# Choptank Clean up video



## LongRanger (Oct 4, 2000)

This is the video from the clean up. I hope you enjoy it. I look forward to seeing everyone again during the Summer and Fall.

Dial Up (Windows Media Player) 

Broadband (Real Player) 

I had fun and I enjoyed meeting everyone. Walking the pier four times was murder. I missed getting shots of the winning fish, so if anyone has them please post them for everyone to see.


----------



## FL FISHERMAN (Sep 30, 2002)

Nice video. It looks great we appreciate everything you did to help us out on Sat. It was great meeting you, Longcaster, Aero993 and Summerplay! Looking forward to seeing you again. Thanks!


----------



## catman (May 28, 2001)

LongRanger...Thanks for taking the time to produce that excellent video. I hope that all the regional boards have a chance to view it and see what can be done to keep their favorite clean. Hope to see you again.

Catman.


----------



## Hat80 (Sep 22, 2002)

*Thanks LongRanger,*

Great job on the video. I hope this gets the message to all how important it is to keep our spaces cleaned up. Hope to meet you again soon.

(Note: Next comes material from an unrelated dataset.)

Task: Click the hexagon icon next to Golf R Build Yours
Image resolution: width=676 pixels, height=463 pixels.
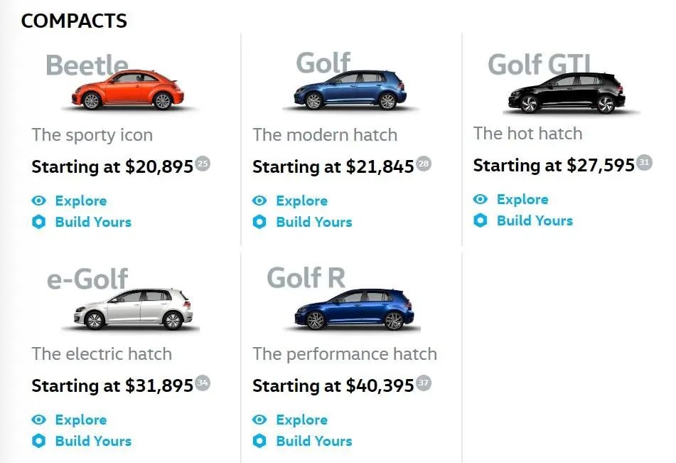Action: 259,441
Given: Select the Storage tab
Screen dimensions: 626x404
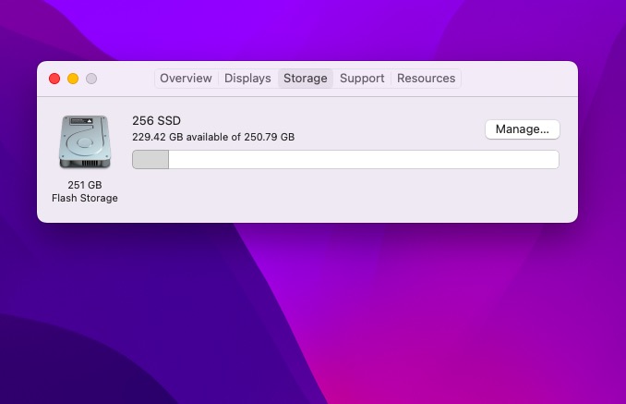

I'm going to post a link to the videos with the photos if thats ok with you. Again thanks, Hat80


__________________


----------



## WarMachine (Mar 7, 2003)

*Great Video*

Great camera work LongRanger. i look forward to seeing you at the fishing tournament.

MC


----------



## Orest (Jul 28, 2003)

I wasn't there but my hats off to you all for a job well done.


----------



## BigJeff823 (Oct 14, 2002)

Theres no trash in the pitures good job;wish I was there.I had to work that day:barf:


----------



## shaggy (Jun 18, 2003)

Thanks for the video, what a "TEAM" event.


----------



## Summerplay (Aug 26, 2002)

Great video,applause to everyone for a job well done. It was great meeting everyone, until we meet again. 

Summerplay


----------